At least four hostages held by the Islamic State group in Syria, including the murdered American journalist James Foley, were "waterboarded" in the early part of their captivity, a US newspaper has reported.
The Washington Post on Thursday quoted sources as saying that Foley and other kidnapped Westerners were subjected to the simulated drowning torture "several times" by people who "knew exactly how it was done".
The AFP news agency quoted its own source as saying that at least one hostage had been waterboarded.
Waterboarding was used by the CIA during interrogations of those it suspected of terrorism during the so-called "war-on-terror" era of president George W Bush.
It used on Khalid Sheikh Mohammed, an al-Qaeda operative the US said was closely involved with the planning of the attacks of September 11, 2001 and other high-profile operations.

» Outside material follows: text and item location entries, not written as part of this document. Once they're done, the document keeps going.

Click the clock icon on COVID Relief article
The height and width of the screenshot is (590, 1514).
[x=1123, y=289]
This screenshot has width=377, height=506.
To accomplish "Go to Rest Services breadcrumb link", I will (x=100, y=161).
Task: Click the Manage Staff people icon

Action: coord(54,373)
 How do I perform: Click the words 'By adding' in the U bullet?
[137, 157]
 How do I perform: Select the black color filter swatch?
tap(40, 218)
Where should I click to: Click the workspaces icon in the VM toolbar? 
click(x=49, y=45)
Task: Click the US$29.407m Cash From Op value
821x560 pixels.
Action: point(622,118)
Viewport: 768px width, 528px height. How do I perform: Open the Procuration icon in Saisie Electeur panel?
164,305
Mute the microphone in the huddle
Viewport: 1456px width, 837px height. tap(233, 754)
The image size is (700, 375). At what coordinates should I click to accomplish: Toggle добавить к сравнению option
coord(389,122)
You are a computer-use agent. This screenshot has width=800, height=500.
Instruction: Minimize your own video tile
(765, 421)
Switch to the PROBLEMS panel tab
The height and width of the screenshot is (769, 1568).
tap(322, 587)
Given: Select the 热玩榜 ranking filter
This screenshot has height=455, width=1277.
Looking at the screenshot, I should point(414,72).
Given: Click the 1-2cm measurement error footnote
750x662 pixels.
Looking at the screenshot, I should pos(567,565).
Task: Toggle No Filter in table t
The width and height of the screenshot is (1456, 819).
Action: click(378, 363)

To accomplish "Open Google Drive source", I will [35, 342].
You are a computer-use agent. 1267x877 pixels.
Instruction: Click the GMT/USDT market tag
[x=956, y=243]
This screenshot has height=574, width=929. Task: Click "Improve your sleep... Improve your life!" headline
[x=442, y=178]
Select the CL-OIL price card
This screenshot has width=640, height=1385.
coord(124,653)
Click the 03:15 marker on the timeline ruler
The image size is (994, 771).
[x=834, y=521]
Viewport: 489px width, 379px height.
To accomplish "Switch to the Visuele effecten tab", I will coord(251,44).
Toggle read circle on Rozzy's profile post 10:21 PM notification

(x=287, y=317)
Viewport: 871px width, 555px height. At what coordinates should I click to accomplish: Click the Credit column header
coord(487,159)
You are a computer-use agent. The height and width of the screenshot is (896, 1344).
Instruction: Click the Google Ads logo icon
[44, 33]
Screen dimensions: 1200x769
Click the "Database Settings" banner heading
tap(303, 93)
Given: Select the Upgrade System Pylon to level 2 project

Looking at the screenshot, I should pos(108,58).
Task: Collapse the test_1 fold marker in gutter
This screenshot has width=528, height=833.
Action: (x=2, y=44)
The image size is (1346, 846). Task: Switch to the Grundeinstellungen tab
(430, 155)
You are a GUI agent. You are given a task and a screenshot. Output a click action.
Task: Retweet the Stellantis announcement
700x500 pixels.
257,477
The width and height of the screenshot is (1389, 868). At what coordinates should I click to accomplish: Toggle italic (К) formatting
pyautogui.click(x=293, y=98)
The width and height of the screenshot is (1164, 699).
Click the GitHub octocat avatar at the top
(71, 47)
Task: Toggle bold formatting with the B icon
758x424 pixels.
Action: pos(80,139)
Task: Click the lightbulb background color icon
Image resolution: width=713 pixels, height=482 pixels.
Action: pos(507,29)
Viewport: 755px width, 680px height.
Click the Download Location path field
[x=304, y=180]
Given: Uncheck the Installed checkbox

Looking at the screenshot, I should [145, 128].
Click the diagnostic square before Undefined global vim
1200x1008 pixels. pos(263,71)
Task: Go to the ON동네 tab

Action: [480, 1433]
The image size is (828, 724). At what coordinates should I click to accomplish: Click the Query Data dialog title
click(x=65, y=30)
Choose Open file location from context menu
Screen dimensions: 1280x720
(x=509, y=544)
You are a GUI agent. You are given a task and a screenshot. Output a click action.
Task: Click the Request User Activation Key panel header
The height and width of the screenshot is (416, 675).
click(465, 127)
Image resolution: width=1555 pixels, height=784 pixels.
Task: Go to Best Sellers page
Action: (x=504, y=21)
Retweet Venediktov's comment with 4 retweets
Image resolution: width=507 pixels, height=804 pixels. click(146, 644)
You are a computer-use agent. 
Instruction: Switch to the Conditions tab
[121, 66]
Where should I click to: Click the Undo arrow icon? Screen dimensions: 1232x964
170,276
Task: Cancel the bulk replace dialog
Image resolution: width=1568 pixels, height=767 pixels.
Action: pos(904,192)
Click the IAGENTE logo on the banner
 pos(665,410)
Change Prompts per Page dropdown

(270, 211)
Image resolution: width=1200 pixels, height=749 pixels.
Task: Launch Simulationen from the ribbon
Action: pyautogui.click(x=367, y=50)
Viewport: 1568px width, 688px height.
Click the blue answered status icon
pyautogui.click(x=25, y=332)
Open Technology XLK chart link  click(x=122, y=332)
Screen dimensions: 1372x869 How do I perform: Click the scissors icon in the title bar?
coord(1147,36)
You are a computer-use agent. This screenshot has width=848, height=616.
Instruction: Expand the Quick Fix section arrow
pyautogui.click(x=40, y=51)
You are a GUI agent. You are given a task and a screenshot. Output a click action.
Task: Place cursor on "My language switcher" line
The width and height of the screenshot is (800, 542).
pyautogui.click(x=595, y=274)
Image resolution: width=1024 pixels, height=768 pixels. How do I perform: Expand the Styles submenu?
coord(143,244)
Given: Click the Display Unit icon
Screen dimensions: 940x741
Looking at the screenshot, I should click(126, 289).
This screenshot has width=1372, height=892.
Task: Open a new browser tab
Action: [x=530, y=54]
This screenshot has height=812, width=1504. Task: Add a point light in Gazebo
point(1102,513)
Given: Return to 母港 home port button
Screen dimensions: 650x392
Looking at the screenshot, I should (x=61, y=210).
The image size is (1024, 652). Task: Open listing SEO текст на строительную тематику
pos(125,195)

The US abandoned the technique after the election of Barack Obama, and following revelations that it gained the US no usable intelligence, and legal opinions ruled it "cruel and unusual punishment".
The captives, including Foley who was kidnapped in northern Syria in November 2012, were held in Raqqa, the Syrian capital of the Islamic State group.
The Islamic State last week released a video of the murder of Foley. A masked fighter who appeared in the video said the journalist's killing was a response to US air attacks against the Islamic State group in Iraq.